For most adults, two to four cups of tea per day is the range that consistently shows up in research as the sweet spot for health benefits. That’s enough to get meaningful amounts of protective plant compounds without pushing your caffeine intake too high. Where you land within that range depends on the type of tea you drink, whether you’re pregnant, and how sensitive you are to caffeine.
The 2 to 4 Cup Sweet Spot
Harvard nutrition researcher Dr. Frank Hu has noted that the health benefits of tea come with drinking two to four daily cups of green, black, or oolong tea. That range lines up well with several large analyses looking at specific outcomes. For heart health, two cups of unsweetened tea per day provides enough flavonoids (the protective antioxidants in tea) to potentially lower cardiovascular disease risk. For brain health, the data points slightly higher: a meta-analysis of prospective studies found a U-shaped curve, with about three cups per day showing the strongest protective effect against dementia and cognitive decline. Each additional cup of tea per day was associated with a 6% reduction in dementia incidence, but that benefit plateaued and then weakened at very high intake levels.
In other words, more is not always better. Moderate, consistent intake outperforms heavy consumption for most of the outcomes researchers have measured.
How Caffeine Limits Set Your Ceiling
The FDA considers up to 400 milligrams of caffeine per day safe for most healthy adults. Tea falls well below coffee in caffeine content, but the numbers vary by type. An 8-ounce cup of brewed black tea contains about 48 mg of caffeine, while brewed green tea has roughly 29 mg. That means you could drink eight cups of black tea or nearly fourteen cups of green tea before hitting the FDA’s ceiling, though most people would notice sleep disruption or jitteriness well before that.

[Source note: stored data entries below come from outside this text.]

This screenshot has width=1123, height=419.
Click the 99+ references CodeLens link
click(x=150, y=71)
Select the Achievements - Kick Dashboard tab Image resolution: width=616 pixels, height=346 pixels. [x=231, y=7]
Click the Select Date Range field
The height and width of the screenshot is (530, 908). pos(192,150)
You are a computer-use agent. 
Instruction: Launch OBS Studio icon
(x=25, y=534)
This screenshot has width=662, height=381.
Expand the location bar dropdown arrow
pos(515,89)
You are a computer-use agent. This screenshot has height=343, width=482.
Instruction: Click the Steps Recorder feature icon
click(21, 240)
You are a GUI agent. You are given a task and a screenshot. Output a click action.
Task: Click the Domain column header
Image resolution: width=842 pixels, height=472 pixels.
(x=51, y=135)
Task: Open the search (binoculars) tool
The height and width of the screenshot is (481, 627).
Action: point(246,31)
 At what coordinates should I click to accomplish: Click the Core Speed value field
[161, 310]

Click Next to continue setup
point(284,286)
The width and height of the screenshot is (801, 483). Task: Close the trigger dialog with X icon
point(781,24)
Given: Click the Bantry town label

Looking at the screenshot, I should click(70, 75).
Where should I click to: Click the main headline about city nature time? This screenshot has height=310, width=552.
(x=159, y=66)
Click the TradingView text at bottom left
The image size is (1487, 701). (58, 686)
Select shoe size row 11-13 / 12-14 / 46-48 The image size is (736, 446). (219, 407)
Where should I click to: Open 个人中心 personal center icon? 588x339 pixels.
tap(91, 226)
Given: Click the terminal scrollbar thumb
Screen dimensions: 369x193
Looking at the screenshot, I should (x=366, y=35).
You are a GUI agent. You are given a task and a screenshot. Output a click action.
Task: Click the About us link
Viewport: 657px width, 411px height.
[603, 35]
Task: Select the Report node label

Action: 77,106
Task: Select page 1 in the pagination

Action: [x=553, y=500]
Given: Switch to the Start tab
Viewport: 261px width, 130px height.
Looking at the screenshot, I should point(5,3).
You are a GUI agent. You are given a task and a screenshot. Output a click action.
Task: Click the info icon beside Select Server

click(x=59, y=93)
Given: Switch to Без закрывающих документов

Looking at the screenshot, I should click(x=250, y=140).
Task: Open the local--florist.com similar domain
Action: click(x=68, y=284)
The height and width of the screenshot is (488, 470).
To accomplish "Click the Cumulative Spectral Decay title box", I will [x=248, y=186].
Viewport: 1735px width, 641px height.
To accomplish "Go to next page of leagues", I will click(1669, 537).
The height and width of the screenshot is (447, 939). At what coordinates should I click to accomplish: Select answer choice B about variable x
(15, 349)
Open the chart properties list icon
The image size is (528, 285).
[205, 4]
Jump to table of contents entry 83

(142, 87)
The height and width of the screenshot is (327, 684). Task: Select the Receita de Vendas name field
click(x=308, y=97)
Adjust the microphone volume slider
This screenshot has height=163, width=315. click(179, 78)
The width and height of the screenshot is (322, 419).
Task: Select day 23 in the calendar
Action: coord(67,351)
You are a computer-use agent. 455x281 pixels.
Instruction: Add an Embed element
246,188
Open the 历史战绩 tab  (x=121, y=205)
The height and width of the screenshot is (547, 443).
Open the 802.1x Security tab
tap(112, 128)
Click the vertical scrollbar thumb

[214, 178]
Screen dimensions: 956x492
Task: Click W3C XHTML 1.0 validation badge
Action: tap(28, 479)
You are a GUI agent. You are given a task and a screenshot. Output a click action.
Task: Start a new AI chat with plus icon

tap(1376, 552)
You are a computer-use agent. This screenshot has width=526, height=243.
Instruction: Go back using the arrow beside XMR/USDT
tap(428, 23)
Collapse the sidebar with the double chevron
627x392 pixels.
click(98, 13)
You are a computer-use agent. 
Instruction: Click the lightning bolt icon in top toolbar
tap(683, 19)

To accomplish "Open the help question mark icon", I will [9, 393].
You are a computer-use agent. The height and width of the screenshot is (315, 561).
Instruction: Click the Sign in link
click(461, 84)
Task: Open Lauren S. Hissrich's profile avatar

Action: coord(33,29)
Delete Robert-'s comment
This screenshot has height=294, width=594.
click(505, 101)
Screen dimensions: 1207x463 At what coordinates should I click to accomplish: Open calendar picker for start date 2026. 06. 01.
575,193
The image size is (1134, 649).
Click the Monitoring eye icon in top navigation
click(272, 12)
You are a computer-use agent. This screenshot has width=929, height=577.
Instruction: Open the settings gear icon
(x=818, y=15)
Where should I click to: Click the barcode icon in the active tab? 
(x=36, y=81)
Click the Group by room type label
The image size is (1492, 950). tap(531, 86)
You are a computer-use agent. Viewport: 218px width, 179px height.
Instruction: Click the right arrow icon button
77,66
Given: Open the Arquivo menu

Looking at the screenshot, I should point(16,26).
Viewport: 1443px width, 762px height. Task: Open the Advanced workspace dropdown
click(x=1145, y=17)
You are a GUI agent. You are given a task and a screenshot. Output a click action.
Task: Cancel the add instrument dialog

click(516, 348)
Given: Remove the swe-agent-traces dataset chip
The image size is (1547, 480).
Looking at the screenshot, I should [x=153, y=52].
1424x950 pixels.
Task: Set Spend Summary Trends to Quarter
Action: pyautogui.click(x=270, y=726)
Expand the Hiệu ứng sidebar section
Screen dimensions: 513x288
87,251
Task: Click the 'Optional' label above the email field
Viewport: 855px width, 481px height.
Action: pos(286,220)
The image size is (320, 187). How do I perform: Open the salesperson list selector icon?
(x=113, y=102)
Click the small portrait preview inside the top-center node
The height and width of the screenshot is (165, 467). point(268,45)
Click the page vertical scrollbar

Matcha is a different story. Because you consume the whole ground tea leaf rather than steeping and discarding it, a single serving (about 2 grams of powder) delivers 60 to 80 mg of caffeine, roughly double a standard cup of green tea. If matcha is your go-to, three to four servings per day puts you in the 180 to 320 mg caffeine range, which is still within safe limits but worth tracking if you also drink coffee or other caffeinated beverages.
Tea During Pregnancy
The American College of Obstetricians and Gynecologists recommends keeping caffeine below 200 mg per day during pregnancy. That translates to about four cups of black tea or six to seven cups of green tea as an upper limit, assuming no other caffeine sources. Since most people also consume caffeine through chocolate, soft drinks, or the occasional coffee, a practical target during pregnancy is closer to two to three cups of tea per day, with the rest of your caffeine budget left as a buffer.
Tea and Iron Absorption
Tea contains tannins that bind to iron from plant-based foods and reduce how much your body absorbs. When tea is consumed at the same time as an iron-containing meal, absorption drops by about 37% compared to drinking water. But timing matters a lot here. A controlled trial in healthy women found that waiting just one hour after eating to drink tea cut that inhibitory effect roughly in half, bringing the absorption reduction down to about 18%.
If you eat a varied diet with plenty of iron sources, this is unlikely to cause problems. But if you’re prone to iron deficiency, are vegetarian, or have been told your iron levels are low, spacing your tea away from meals by at least an hour is a simple fix that makes a real difference.
Does Tea Count Toward Hydration?
Yes. A randomized controlled trial comparing black tea to plain water found no significant differences in blood or urine hydration markers, even at six cups per day (providing 252 mg of caffeine). Tea offered similar hydrating properties to water across the board. The mild diuretic effect of caffeine at these doses is too small to offset the fluid you’re taking in, so your daily tea absolutely counts toward your fluid intake goals.
Kidney Stones and Oxalates
Black tea contains oxalates, roughly 57 mg per liter of brewed tea, which has led to concerns about kidney stone risk. But a study that had healthy participants replace their usual beverages with 1.5 liters of black tea per day (about six cups) for five days found no increased risk of calcium oxalate, uric acid, or struvite stone formation. Urinary stone risk markers didn’t change in any meaningful way. If you have a history of calcium oxalate kidney stones, it’s worth being mindful of your total oxalate intake from all sources, but moderate tea drinking on its own doesn’t appear to be a significant risk factor for people without that history.
Putting It All Together
For a healthy adult, three cups of tea per day is a reasonable daily target that captures most of the documented benefits for heart and brain health while keeping caffeine well within safe limits. You can comfortably go up to four or five cups without concern, especially if you’re drinking green or white tea with their lower caffeine content. Going beyond six cups daily doesn’t appear to add benefit for most outcomes and starts to become relevant for caffeine-sensitive individuals or anyone watching their iron levels.
The type of tea matters less than you might think. Black, green, oolong, and white teas all come from the same plant and contain overlapping sets of beneficial compounds in different concentrations. The best tea to drink regularly is whichever one you’ll actually enjoy unsweetened, since adding sugar works against the cardiovascular benefits the research is built on.